**Given task**
Report every line of the items that contains the string "Open", copying each such line in full.

---------- Information given ----------

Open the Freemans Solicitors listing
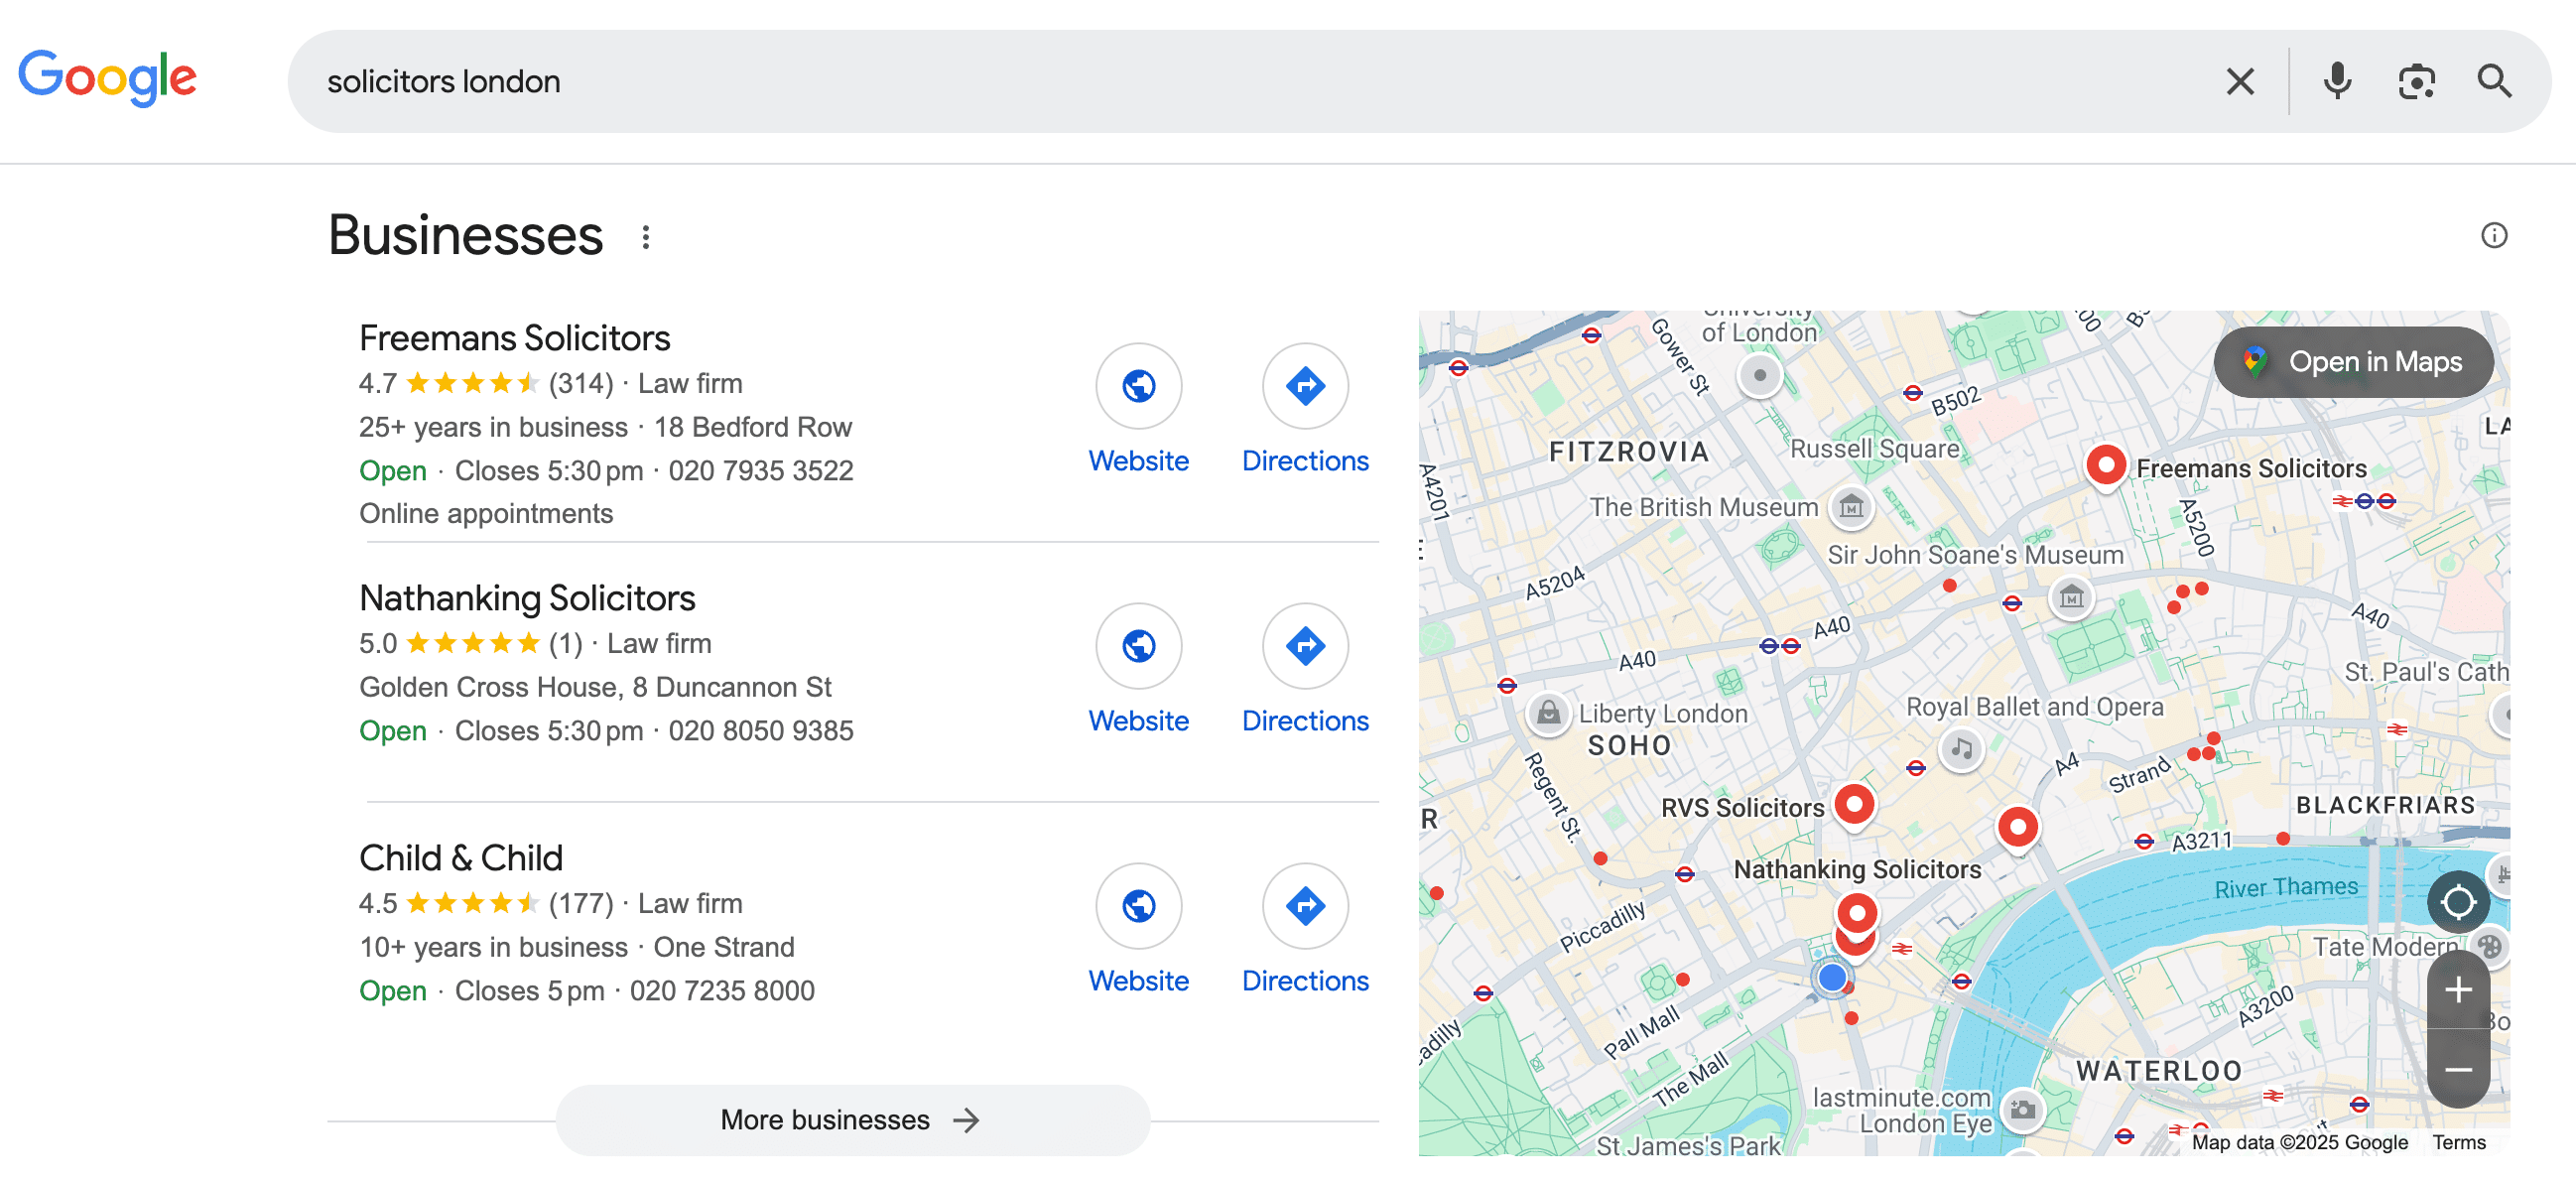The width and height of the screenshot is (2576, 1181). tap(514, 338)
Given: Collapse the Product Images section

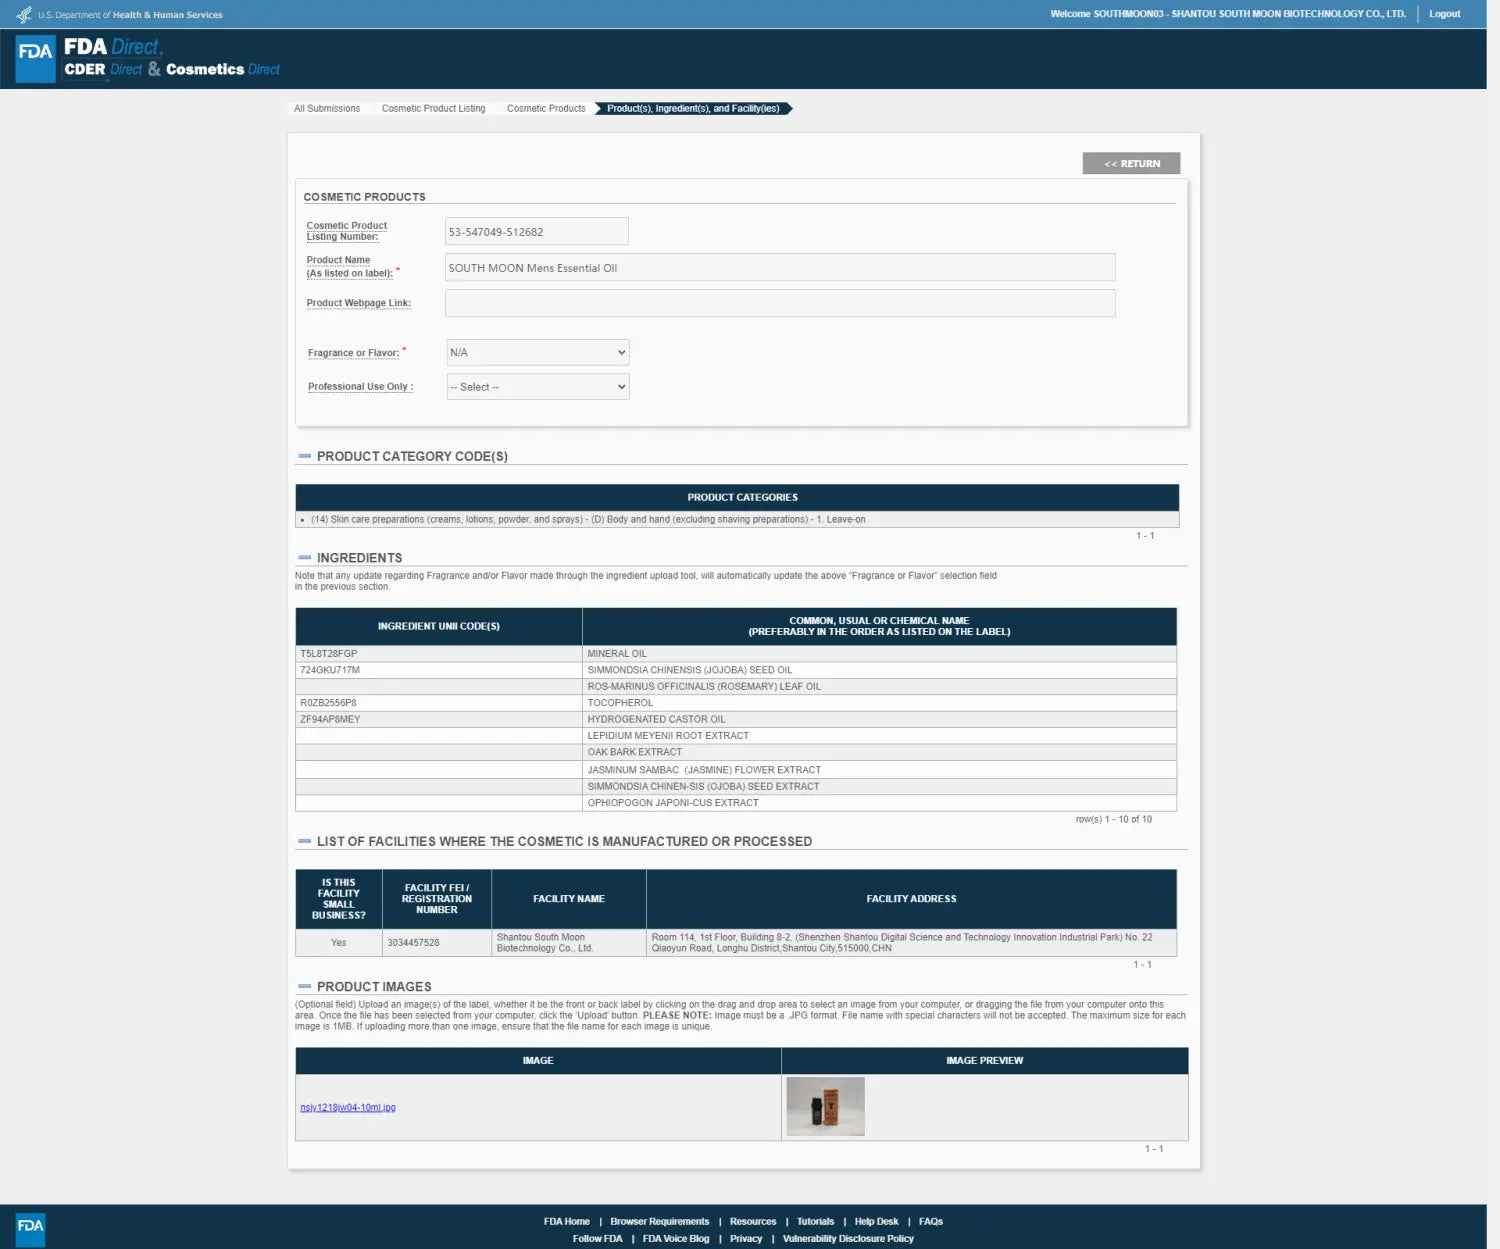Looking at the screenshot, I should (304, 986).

----------
---------- Information given ----------

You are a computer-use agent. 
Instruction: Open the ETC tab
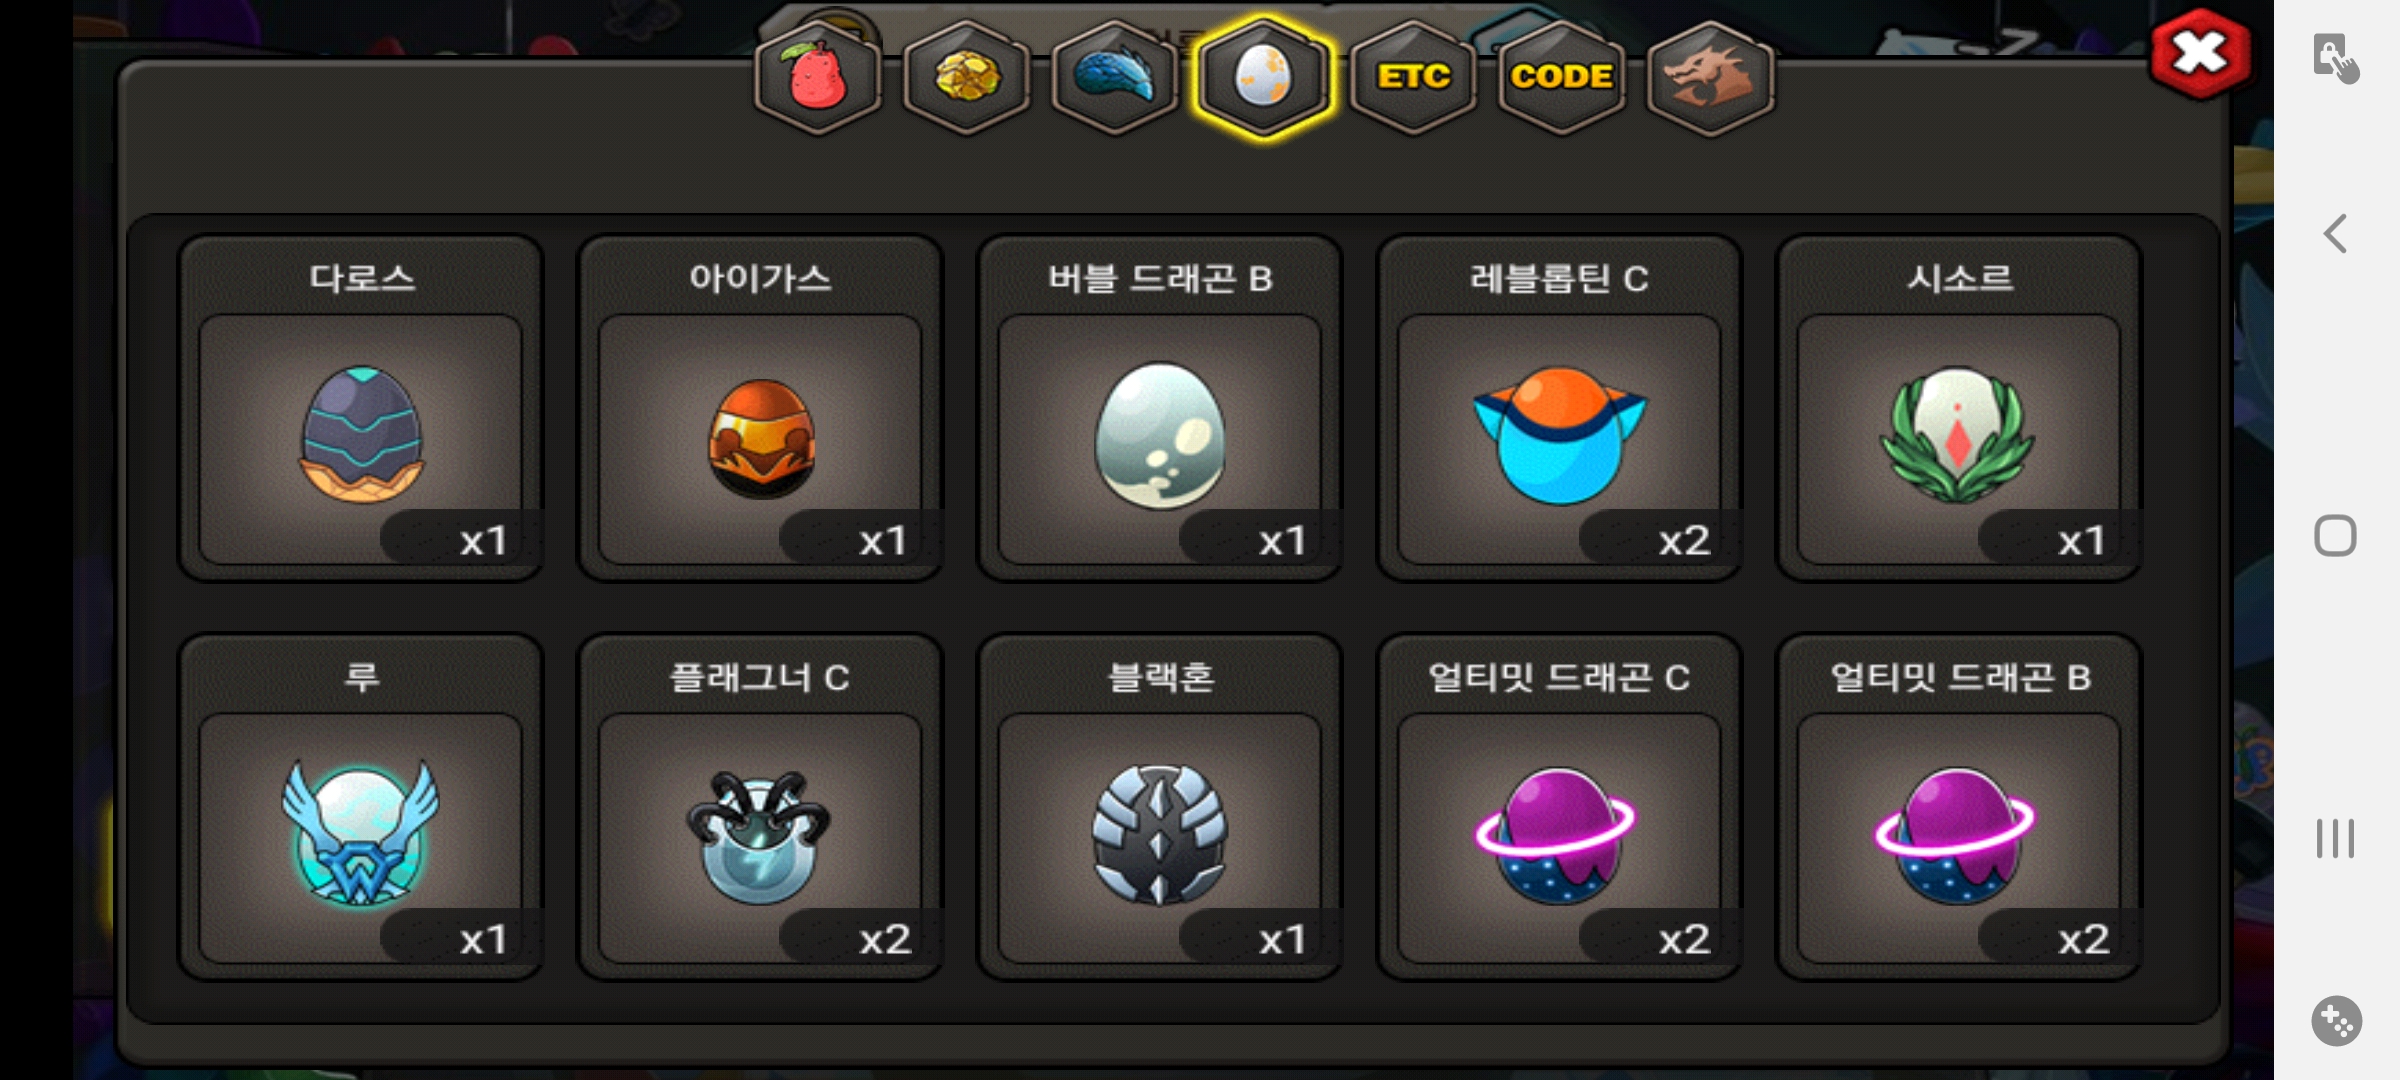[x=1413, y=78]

----------
---------- Information given ----------

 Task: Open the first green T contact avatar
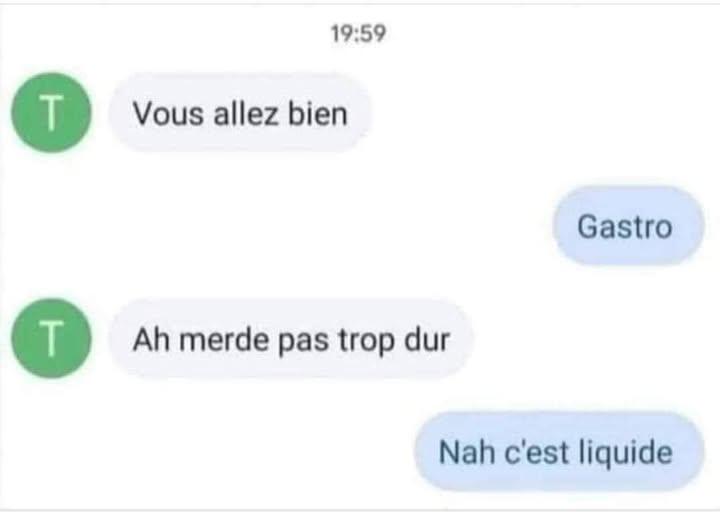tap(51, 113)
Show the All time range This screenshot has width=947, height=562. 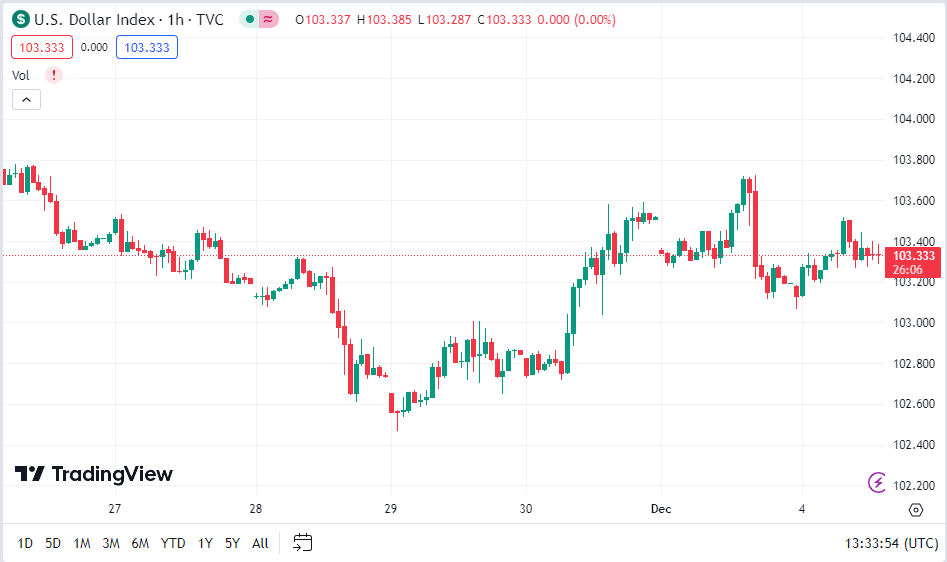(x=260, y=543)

----------

**Right answer**
Open the Freemans Solicitors listing
Instruction: Open the ETC tab
 Task: Open the first green T contact avatar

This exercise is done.